3-million-km-long comet plunges into Sun
'Deepest penetration yet' filmed in STEREOvision
Boffins in California report that they have managed to track the course of an unusually resilient comet as it crashed deep into the Sun before finally being crisped.
"We believe this is the first time a comet has been tracked in 3-D space this low down in the solar corona," says Claire Raftery, a post-doctoral researcher at UC-Berkeley.
Raftery and her colleagues, fellow Berkeley postdocs Juan Carlos Martinez-Oliveros, Samuel Krucker and Pascal Saint-Hilaire, believe that the comet was one of the "Kreutz family", a swarm of comets - perhaps resulting from breakup of a single big one - knocked out of their previous path by Jupiter in 2004.
Hot comet plunge action.
The boffins managed to track one in particular, boasting a tail no less than three million km long, as it plunged down in a final death dive into the Sun. This was done using NASA's Solar TErrestrial RElations Observatory (STEREO) system. STEREO is a pair of observer spacecraft in orbit round the Sun, one ahead of Earth and one behind.

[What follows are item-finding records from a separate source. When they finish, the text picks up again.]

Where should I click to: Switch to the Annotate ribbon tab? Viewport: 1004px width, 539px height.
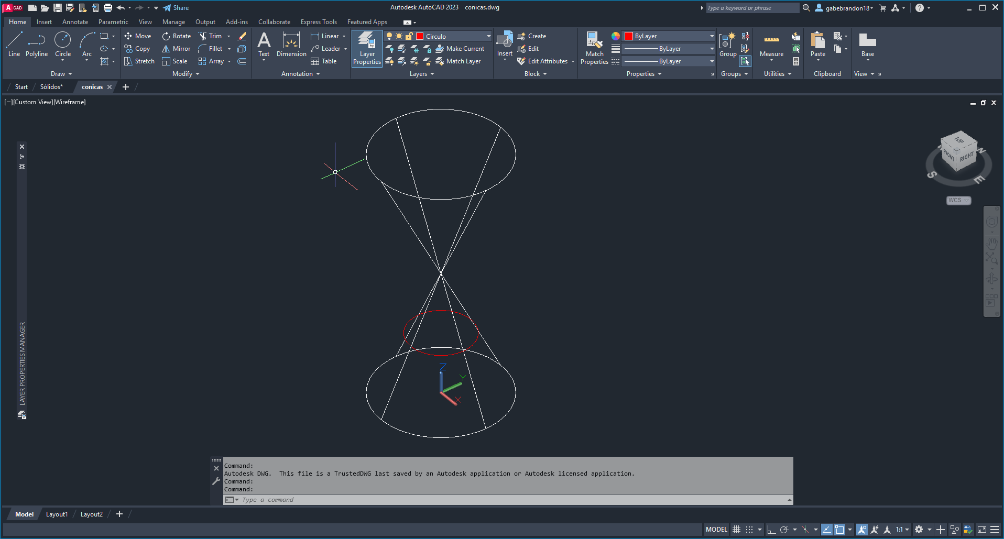[x=75, y=22]
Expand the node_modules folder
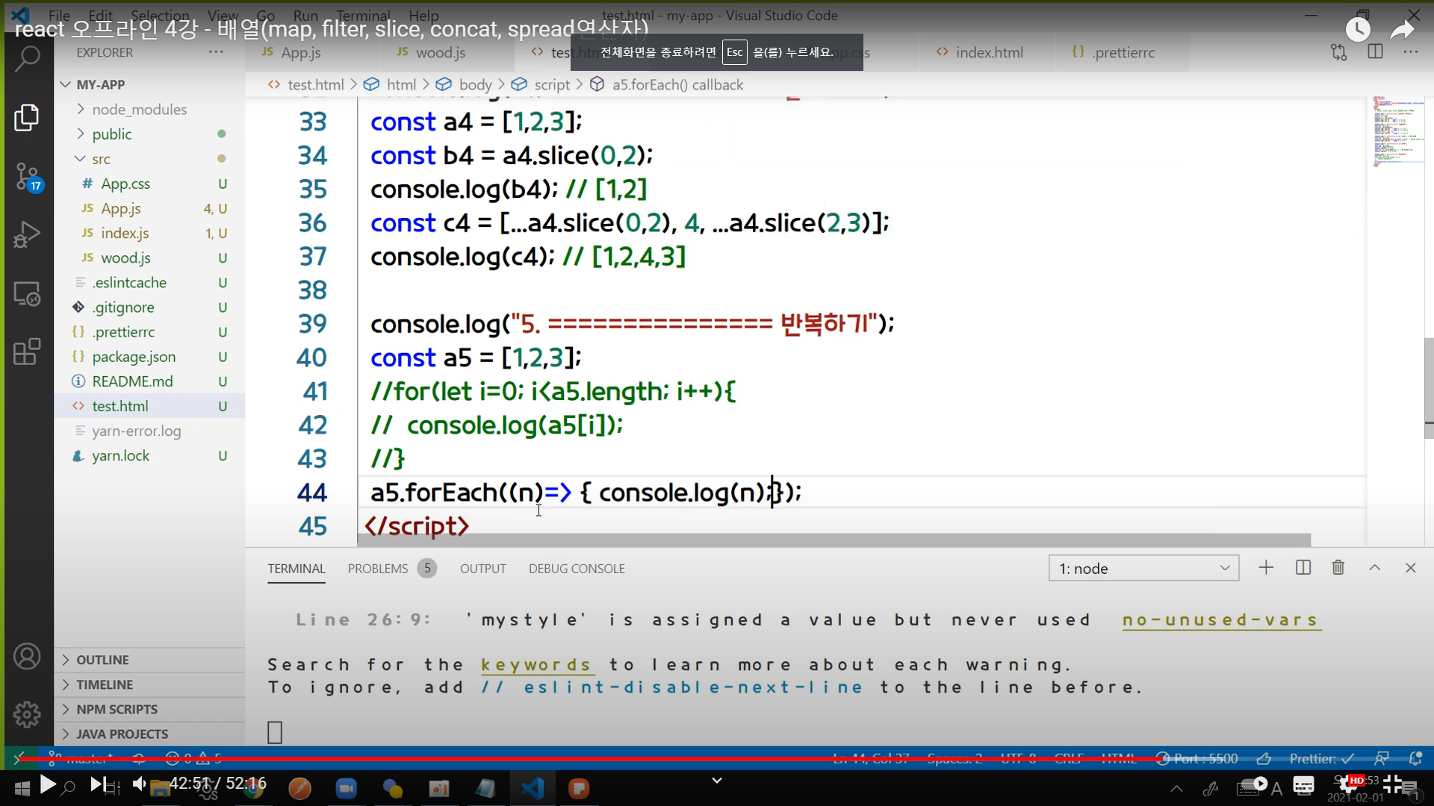The height and width of the screenshot is (806, 1434). click(139, 110)
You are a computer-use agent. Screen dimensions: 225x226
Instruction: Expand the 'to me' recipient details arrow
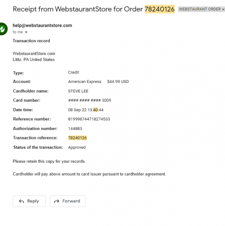point(26,32)
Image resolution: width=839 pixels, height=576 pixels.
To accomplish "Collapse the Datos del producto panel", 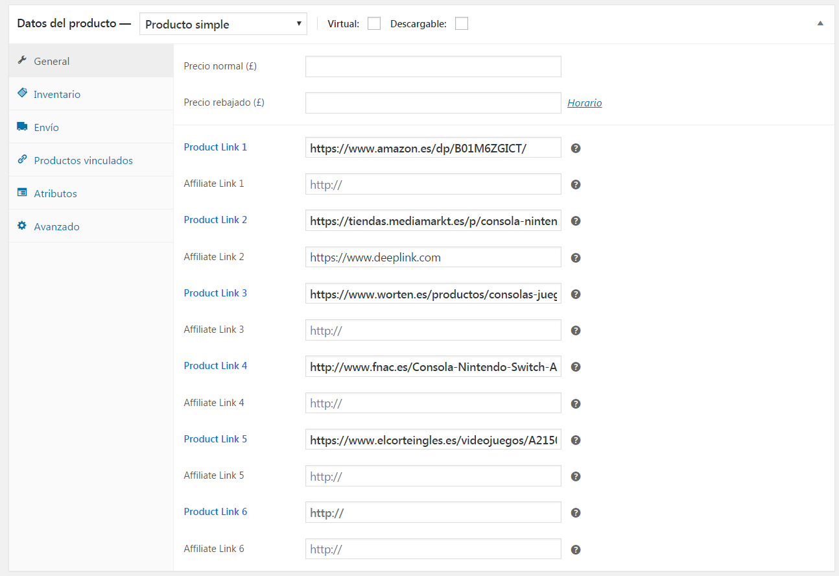I will click(x=820, y=23).
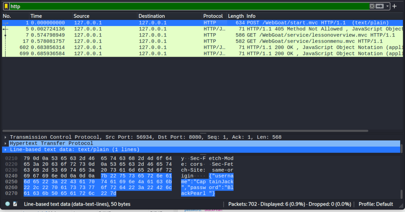The width and height of the screenshot is (405, 212).
Task: Click the display filter bookmark icon
Action: point(6,6)
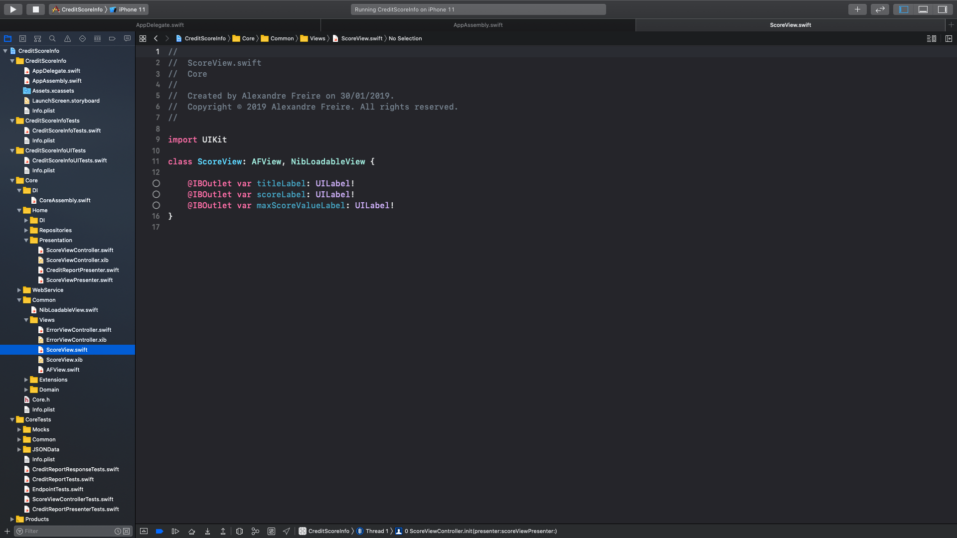This screenshot has height=538, width=957.
Task: Open Debug View Hierarchy in debug bar
Action: [x=239, y=531]
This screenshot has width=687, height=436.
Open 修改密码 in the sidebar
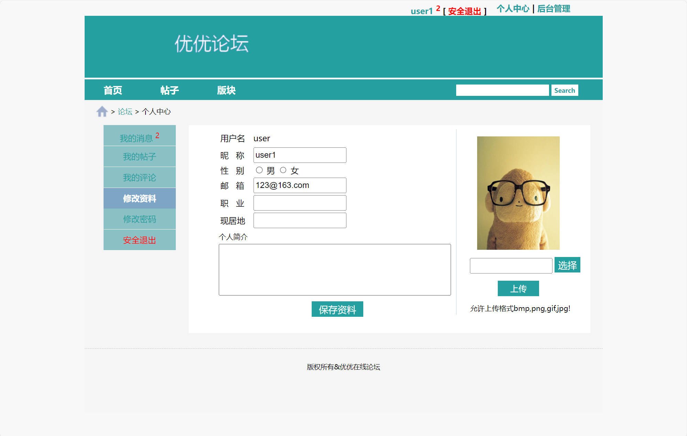[139, 219]
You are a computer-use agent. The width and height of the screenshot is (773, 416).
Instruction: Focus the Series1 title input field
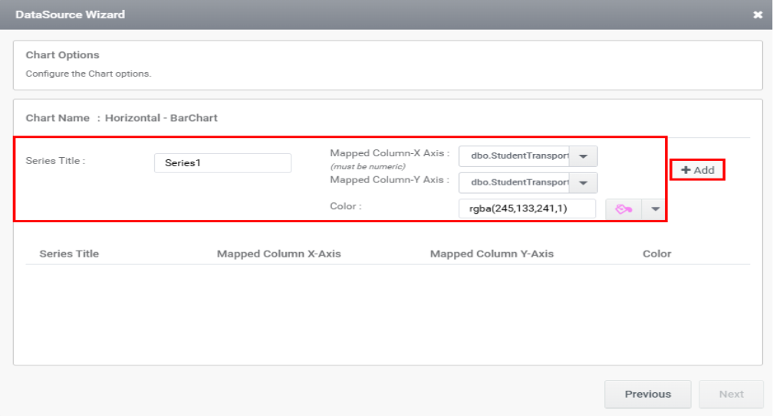click(x=222, y=163)
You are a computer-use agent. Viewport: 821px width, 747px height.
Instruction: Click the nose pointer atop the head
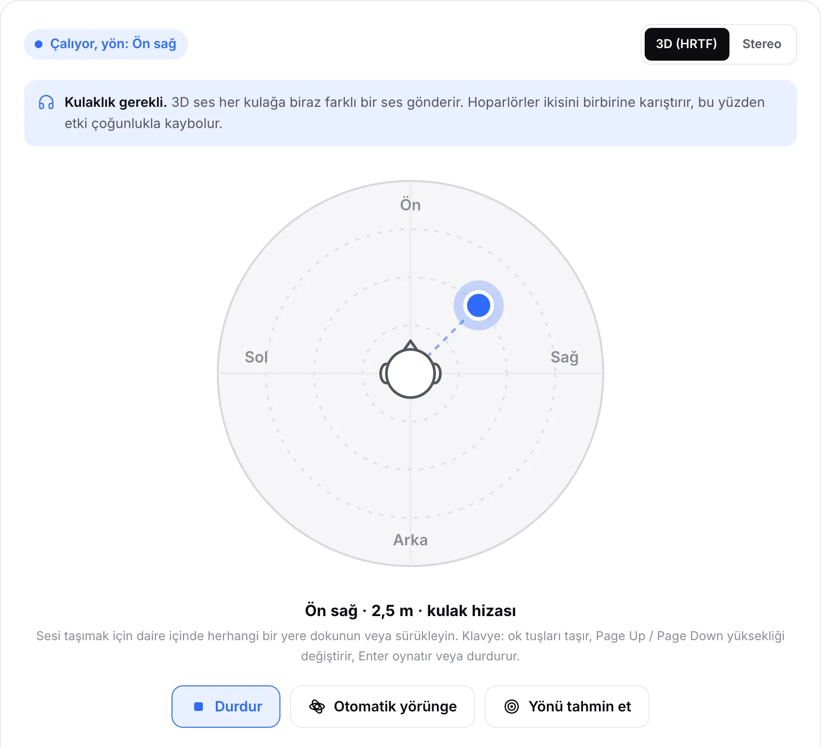(411, 345)
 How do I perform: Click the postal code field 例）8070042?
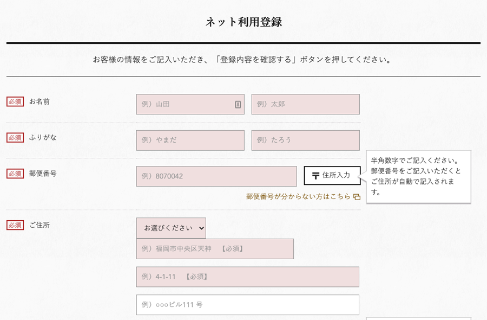[216, 176]
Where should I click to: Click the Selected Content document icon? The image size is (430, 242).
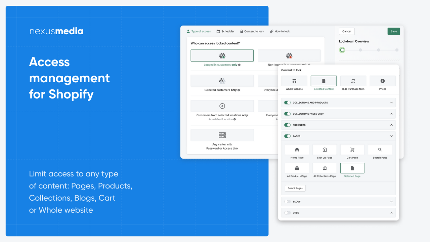tap(324, 81)
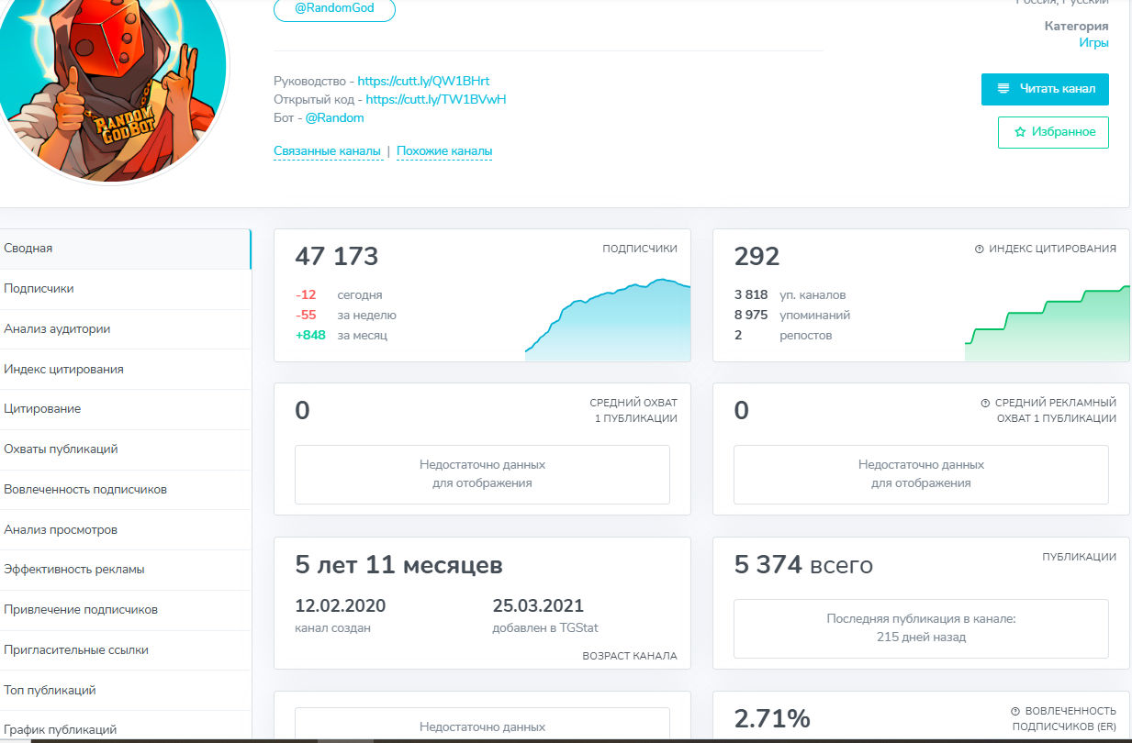This screenshot has height=743, width=1132.
Task: Click the @RandomGod username pill
Action: coord(334,9)
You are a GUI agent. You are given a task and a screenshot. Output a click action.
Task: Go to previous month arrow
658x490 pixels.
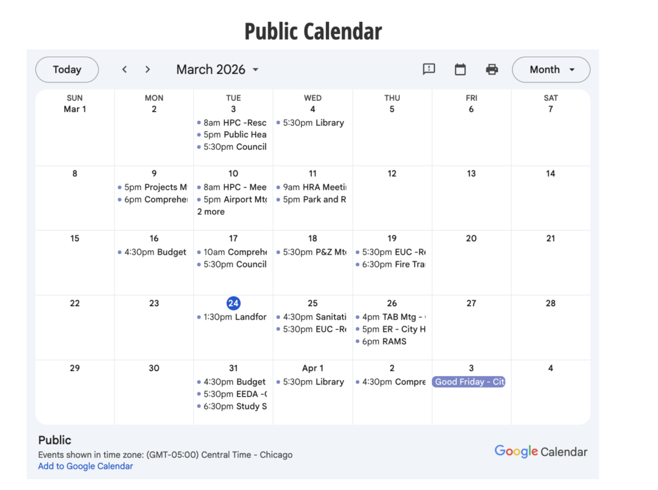point(125,69)
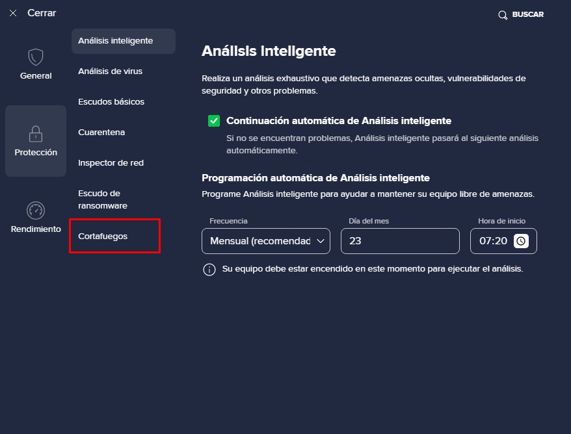Click the Hora de inicio time field
The image size is (571, 434).
click(503, 241)
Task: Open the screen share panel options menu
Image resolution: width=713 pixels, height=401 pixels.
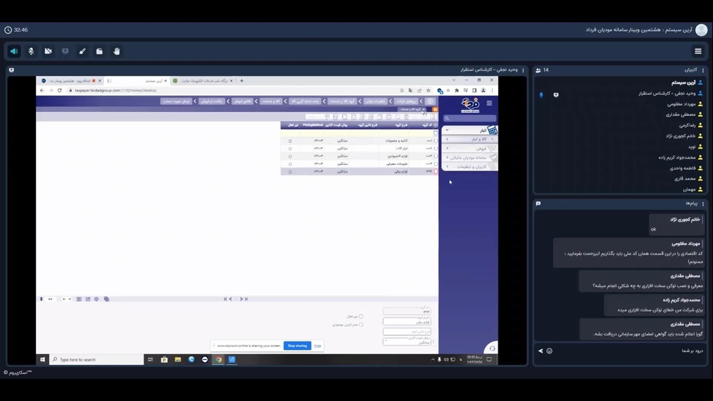Action: coord(523,70)
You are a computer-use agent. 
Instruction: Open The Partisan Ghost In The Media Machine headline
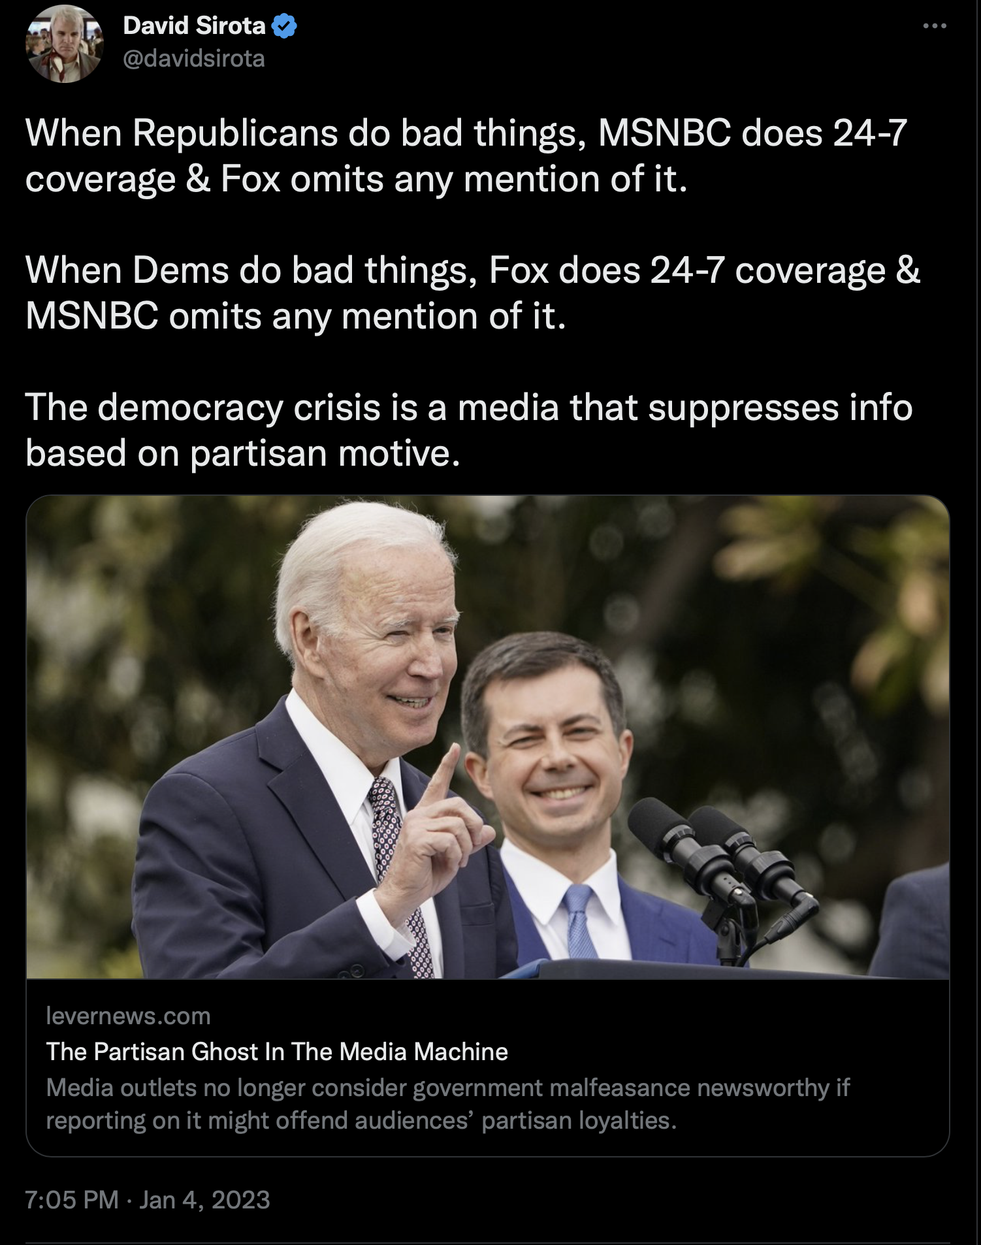pos(277,1052)
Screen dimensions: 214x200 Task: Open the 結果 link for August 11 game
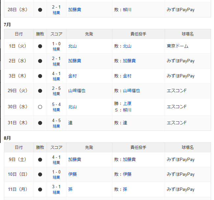point(57,192)
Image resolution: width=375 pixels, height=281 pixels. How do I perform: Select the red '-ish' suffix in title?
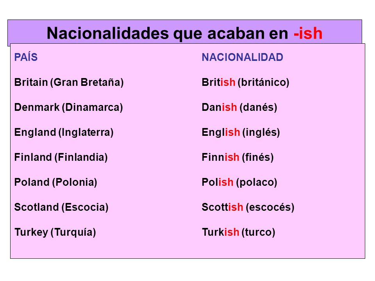(308, 33)
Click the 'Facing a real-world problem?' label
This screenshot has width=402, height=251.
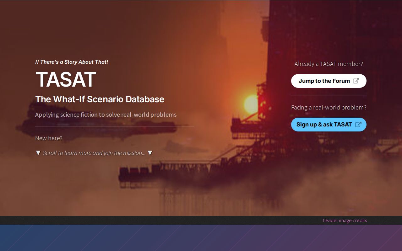329,107
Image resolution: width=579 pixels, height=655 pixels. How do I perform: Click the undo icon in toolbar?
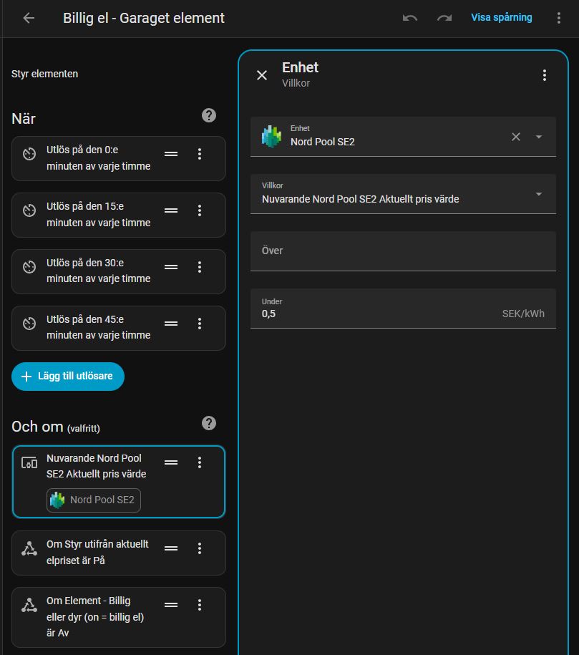(410, 18)
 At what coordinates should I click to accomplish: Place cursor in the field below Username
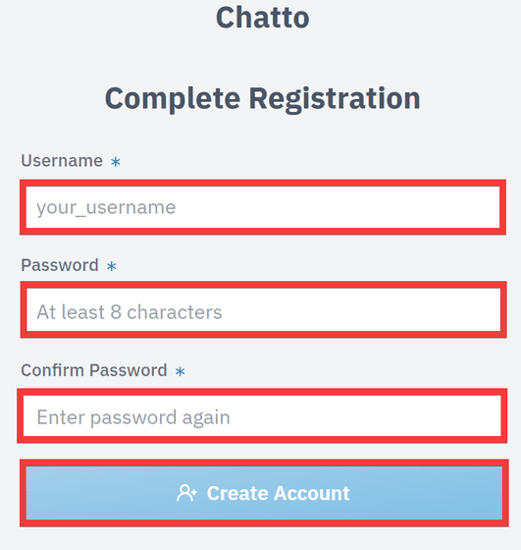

The STEREO track gave enough information to work out where the comet would crash into the Sun to within 1,000km or so. Raftery and her scientific chums then checked data from that area which had been scooped by the Corona instrument at the Mauna Loa Solar Observatory in Hawaii. Sure enough, these showed an object approaching the edge of the Sun at the right place and time.
According to the data, the boffins think that the comet actually survived a surprisingly long time, penetrating the solar corona and disappearing in the 100,000-degree heat of the chromosphere.
The four presented their research at a meeting of the American Astronomical Society in Miami last night. Comet-chasing isn't their usual work - seemingly it's more of a sideline.
“It was supposed to be an exercise, but it took over our lives,” says Raftery. ®
...just how did it survive so long?
It went at night.
This incident clearly contemporaneous with Disaster Area's recent gig on Titan.
Shields are up
The sun may be hot, but the only way that the comet 'sees' that is by absorbing radiation from the sun (no conduction / convection in space!). I would think that apart from the comets own reflectivity, the material that gets vaporised off the surface of the comet could also shield it from some of the radiation. The comet will only heat up at a rate depending on it's temperature, the quantity of water boiled off and the radiation actually absorbed.
As for the other message about mainly water or not, I though that the tail is normally formed from bits left behind after the water boils off ejecting parts. The length of the tail in this case may be due to the volume of water boiled off before meating it's maker (or a decendant of it!)